Now back to Dr Clapp and the method i have been using to gauge my workout efforts and ensure all is well for me and baby. I use the BORG rating of perceived exertion scale in order to measure how hard i should be working out and/or running. The heart rate measurement is outdated and should not be used anymore as it takes nothing in the first trimester to raise your heart rate and takes a lot of work in your third trimester to reach the "ideal" heart rate. So after discovering this i opted for the BORG method Dr. Clapp uses and so far so good:)
![]() | ||
Source: http://www.nycrunningmama.com |
In the second trimester i have a lot more energy and lucky for me my all day nausea stopped at 11 weeks! I am now running again straight through however i still follow the 5 min/500m walking warm up at the beginning of my run and the 5 min/500m cool down as i have since i first found out i was pregnant.
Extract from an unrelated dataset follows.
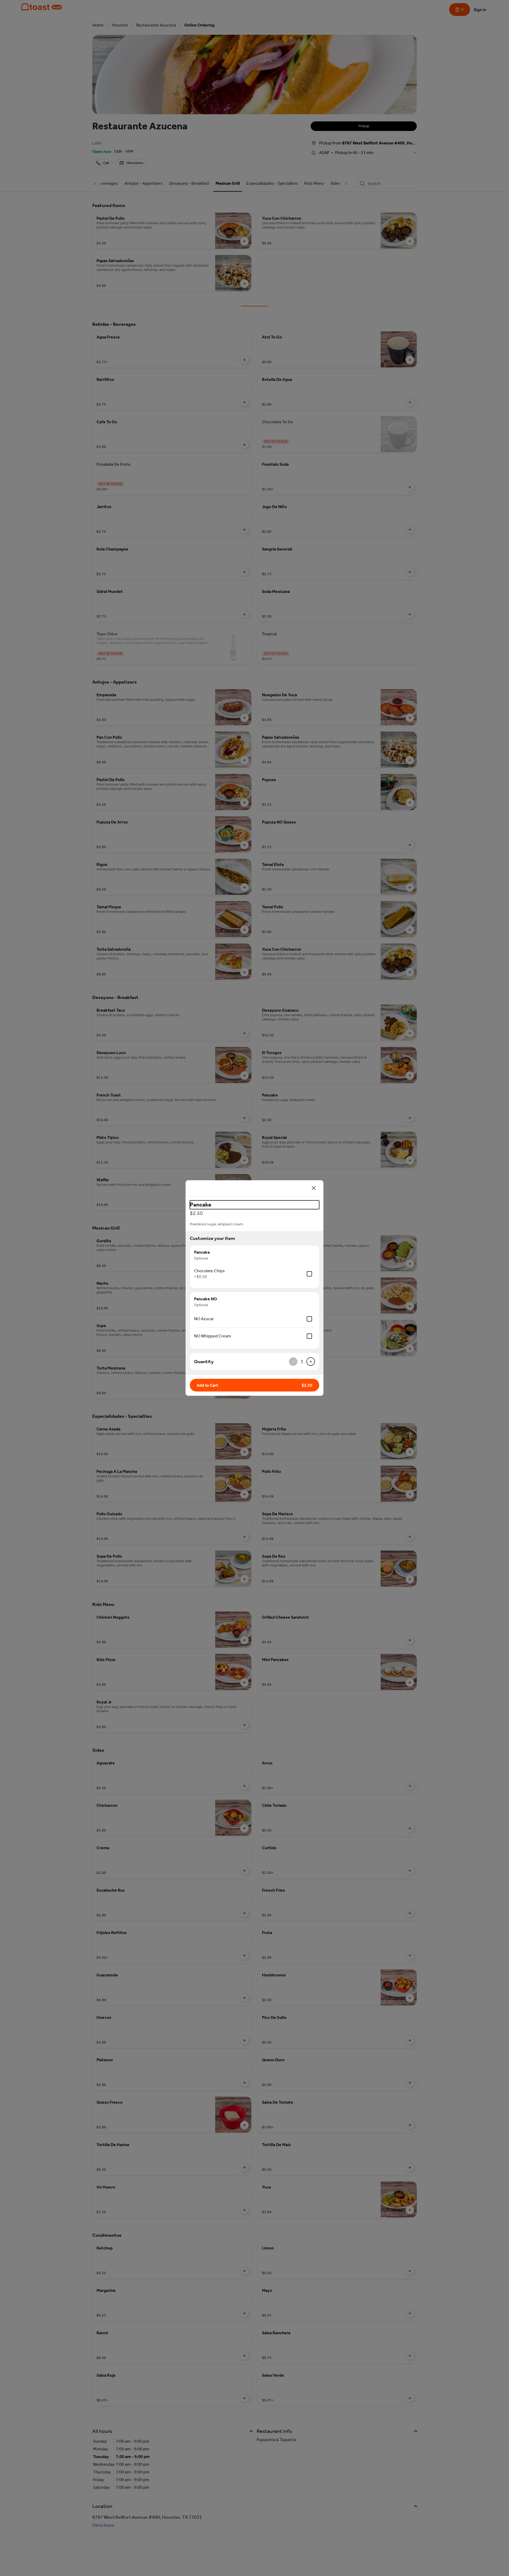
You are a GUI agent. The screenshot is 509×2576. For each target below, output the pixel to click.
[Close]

I feel that this is very important as well to really ensure my body is warmed up first and has a chance to cool down. Especially important for those of us who sit at a desk all day; hello tight hip flexors!
Another thing to be careful of and mindful of when exercising is that your body is now producing a hormone called relaxin. Which relaxes a women's joints and ligaments. Therefore it can be easier to hurt yourself if things are looser. So your running gait will more than likely change which causes running to affect your body in different ways than it did before. This also means that you shouldn't practice Yin yoga during pregnancy i have learned. As that practice stretches out the joints and ligaments instead of the muscles. Which can be too much stretching for a women who is pregnant. Which saddened me last week as i really wanted to go to a class! Oh well. I can still do power vinyasa yoga, as well as running, circuit training with weights, biking and pilates. So i think i can suck it up.
.
Well this turned into a longer post that i intended. I still have lots more to talk about however i will save that for more posts. I will try to blog more and keep you up to date with working out, running, etc while pregnant. Currently i am still working out 6 days a week. Two workouts a day 4 days a week 30 min in the morning and 30-45 after work. With Fridays being a full 60 min workout before work so i can just relax when i get home Friday night:) Saturdays are still my long runs. My current max being 16km. After 16km i feel like i have run 20-25km and i seem to need a nap after all my long runs 12-16km. So right now i don't feel like i need to push it km wise and do more. I may end up increasing at some point to test it out but not now. I am comfortable and happy with a max 16km distance.